College Withdraws Job Offer to Liberal Professor
If the chancellor of the University of California, Irvine, was too worried about taking heat from conservatives to hire liberal constitutional scholar Erwin Chemerinsky as the head of the college's new law school (as Chemerinsky says) ... well, it backfired. Chancellor Michael V. Drake, who decided to rescind his offer to Chemerinsky, is taking lots of heat from conservatives — and liberals, too — for the decision.
The Washington Post reports that Drake told Chemerinsky, who has criticized the Bush administration, that he was too politically risky.
According to Chemerinsky, the UC-Irvine chancellor told him on Tuesday that he "knew I was liberal but didn't know how controversial I would be." The chancellor also said "some conservative opposition was developing," and the University of California regents would have "a bloody fight" over approving him, Chemerinsky said.
Hugh Hewitt, the prominent conservative columnist and law professor, called the decision "clearly a boneheaded move." "Even though I agree with him on only about one out of 100 issues, I believe he is one of the top legal minds in the United States," he said.
Douglas W. Kmiec, a conservative constitutional scholar and law professor at Pepperdine University, wrote in an opinion piece in the Los Angeles Times that it was "a betrayal of everything a great institution like the University of California represents."

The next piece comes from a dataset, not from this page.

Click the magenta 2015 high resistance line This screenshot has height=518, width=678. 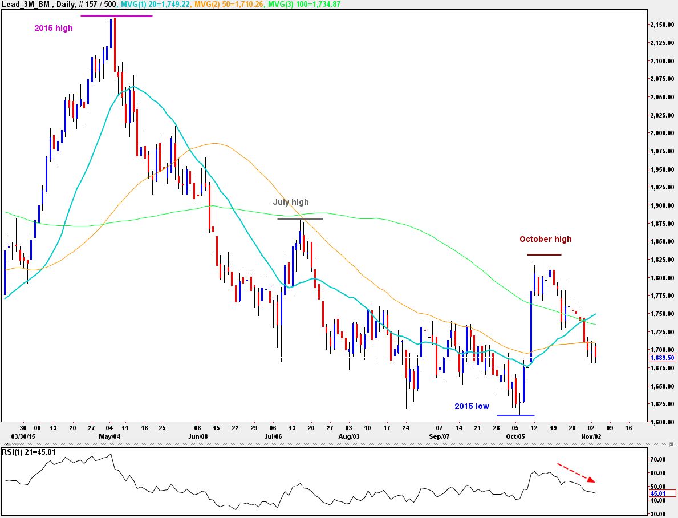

In his own op-ed piece in the Times, Drake denied he withdrew his offer because Chemerinsky was too liberal. He wrote that it was "a management decision — not an ideological or political one."
One of the best lines came from John Jeffries, dean of the University of Virginia Law School. "It seems late in the day to notice [that] Erwin Chemerinsky is a prominent liberal. ... It's rather like discovering that Wilt Chamberlain was tall. How could you not know?"